１：エマルション、２．水層、３．油滴、４．細菌ＣＷＳ、５．アラビノガラクタン

Claims

ＢＣＧ−ＣＷＳ、水、油としてスクワラン、スクワレンまたはその混合物、界面活性剤としてポリオキシエチレンソルビタン脂肪酸エステルを含有する、下記条件を満たす水中油型エマルション製剤：
（ａ）レクチンに対する反応性を示す、
（ｂ）エマルション製剤のゼータ電位がマイナスの値であり、ＢＣＧ−ＣＷＳを含まない以外は同様にして作成されたビークル水中油型エマルションのゼータ電位との電位差が３〜１４ｍＶである。
上記ＢＣＧ−ＣＷＳが、脂肪酸、糖鎖、ペプチドグリカンを含むものである、請求項１に記載の水中油型エマルション製剤。
レクチンがコンカナバリンＡである、請求項１又は２に記載の水中油型エマルション製剤。
上記電位差が４〜１２ｍＶである、請求項１〜３のいずれかに記載の水中油型エマルション製剤。
さらに抗酸化剤として、トコフェロール類、ジブチルヒドロキシトルエン（ＢＨＴ）から選択される１以上の抗酸化剤を含有する、請求項１〜４のいずれかに記載の水中油型エマルション製剤。
上記抗酸化剤がジブチルヒドロキシトルエンである、請求項５に記載の水中油型エマルション製剤。
さらに緩衝剤として、リン酸バッファーまたはクエン酸バッファーを含有する、請求項１〜６のいずれかに記載の水中油型エマルション製剤。

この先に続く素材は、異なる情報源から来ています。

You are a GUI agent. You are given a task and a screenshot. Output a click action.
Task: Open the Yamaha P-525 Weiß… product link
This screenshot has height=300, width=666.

上記緩衝剤がクエン酸バッファーである、請求項７に記載の水中油型エマルション製剤。
さらに単糖類、糖アルコール、多類糖、アミノ酸、タンパク質、ウレア、および無機塩からなる群から選択される一つ以上の賦形剤を含有する、請求項１〜８のいずれかに記載の水中油型エマルション製剤。
上記賦形剤がマンニトール、スクロース又はトレハロースである、請求項９記載の水中油型エマルション製剤。
上記賦形剤がマンニトールである、請求項１０に記載の水中油型エマルション製剤。
油がスクワレンまたはスクワランであり、さらに抗酸化剤としてジブチルヒドロキシトルエン、緩衝剤としてクエン酸バッファーを含有する、請求項１〜１１のいずれかに記載の製剤。
油がスクワレンであり、緩衝剤としてクエン酸バッファーを含有する、請求項１〜１２のいずれかに記載の製剤。
請求項９〜１３のいずれかに記載の水中油型エマルション製剤の凍結乾燥製剤。
請求項１〜１４のいずれかに記載のエマルション製剤または凍結乾燥製剤を含有する、ヒトを含む哺乳動物のための医薬組成物。
癌の治療のための、請求項１５記載の医薬組成物。